Brief:
Look through the data that follows and work out how many lines contain the string "Singers". Nothing but that number should be given.

Data provided:
======

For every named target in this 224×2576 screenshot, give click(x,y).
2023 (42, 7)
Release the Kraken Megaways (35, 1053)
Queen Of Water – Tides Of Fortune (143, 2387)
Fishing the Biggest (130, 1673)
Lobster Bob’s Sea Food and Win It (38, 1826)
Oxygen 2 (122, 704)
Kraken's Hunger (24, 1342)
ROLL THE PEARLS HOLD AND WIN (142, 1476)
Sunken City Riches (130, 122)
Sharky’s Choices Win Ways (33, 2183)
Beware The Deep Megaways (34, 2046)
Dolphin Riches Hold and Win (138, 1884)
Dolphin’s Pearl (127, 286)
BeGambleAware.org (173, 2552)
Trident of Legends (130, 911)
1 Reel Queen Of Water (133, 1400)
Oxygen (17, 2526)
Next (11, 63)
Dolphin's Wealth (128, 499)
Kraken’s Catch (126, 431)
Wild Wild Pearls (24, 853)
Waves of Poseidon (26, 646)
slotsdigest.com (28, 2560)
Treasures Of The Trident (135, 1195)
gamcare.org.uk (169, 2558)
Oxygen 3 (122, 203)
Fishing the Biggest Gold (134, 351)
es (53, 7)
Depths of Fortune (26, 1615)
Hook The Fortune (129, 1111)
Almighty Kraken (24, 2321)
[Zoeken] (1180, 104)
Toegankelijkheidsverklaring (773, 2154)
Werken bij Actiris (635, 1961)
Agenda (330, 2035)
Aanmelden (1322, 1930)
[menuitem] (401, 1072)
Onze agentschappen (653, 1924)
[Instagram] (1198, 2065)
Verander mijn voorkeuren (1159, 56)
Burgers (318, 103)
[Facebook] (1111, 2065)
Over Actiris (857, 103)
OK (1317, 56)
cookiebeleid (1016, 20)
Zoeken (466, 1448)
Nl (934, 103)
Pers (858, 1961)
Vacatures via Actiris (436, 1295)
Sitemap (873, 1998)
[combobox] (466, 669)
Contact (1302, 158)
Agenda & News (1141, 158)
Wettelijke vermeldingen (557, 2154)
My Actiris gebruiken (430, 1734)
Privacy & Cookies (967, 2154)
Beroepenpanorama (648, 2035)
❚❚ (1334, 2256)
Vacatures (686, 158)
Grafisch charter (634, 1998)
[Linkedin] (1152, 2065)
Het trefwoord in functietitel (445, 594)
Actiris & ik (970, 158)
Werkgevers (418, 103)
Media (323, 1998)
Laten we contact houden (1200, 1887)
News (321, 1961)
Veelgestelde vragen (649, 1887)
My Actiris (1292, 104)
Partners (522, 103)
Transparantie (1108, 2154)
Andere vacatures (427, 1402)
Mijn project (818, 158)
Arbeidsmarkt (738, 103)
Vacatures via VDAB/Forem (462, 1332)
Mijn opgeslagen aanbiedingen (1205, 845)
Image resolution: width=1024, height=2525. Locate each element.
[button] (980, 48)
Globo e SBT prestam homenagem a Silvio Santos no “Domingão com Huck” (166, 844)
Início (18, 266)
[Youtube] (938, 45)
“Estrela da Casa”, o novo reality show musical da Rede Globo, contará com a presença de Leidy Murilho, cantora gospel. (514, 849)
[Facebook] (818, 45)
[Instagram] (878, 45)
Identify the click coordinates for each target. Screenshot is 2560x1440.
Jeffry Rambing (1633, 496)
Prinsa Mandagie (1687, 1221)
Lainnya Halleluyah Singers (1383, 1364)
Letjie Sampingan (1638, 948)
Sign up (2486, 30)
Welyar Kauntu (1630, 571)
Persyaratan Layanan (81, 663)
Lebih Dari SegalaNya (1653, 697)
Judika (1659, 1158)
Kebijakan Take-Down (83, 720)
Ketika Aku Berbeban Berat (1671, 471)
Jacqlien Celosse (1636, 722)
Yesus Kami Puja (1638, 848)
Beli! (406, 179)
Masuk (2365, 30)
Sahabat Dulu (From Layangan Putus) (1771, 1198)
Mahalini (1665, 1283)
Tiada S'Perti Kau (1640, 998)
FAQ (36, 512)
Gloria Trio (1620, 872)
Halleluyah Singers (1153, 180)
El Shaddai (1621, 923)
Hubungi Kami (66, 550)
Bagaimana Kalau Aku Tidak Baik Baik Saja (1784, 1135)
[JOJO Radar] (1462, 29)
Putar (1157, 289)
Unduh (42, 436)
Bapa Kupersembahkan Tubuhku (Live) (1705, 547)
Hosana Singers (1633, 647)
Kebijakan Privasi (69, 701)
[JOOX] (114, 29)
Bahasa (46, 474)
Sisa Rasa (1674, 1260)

======

Exercise response:
3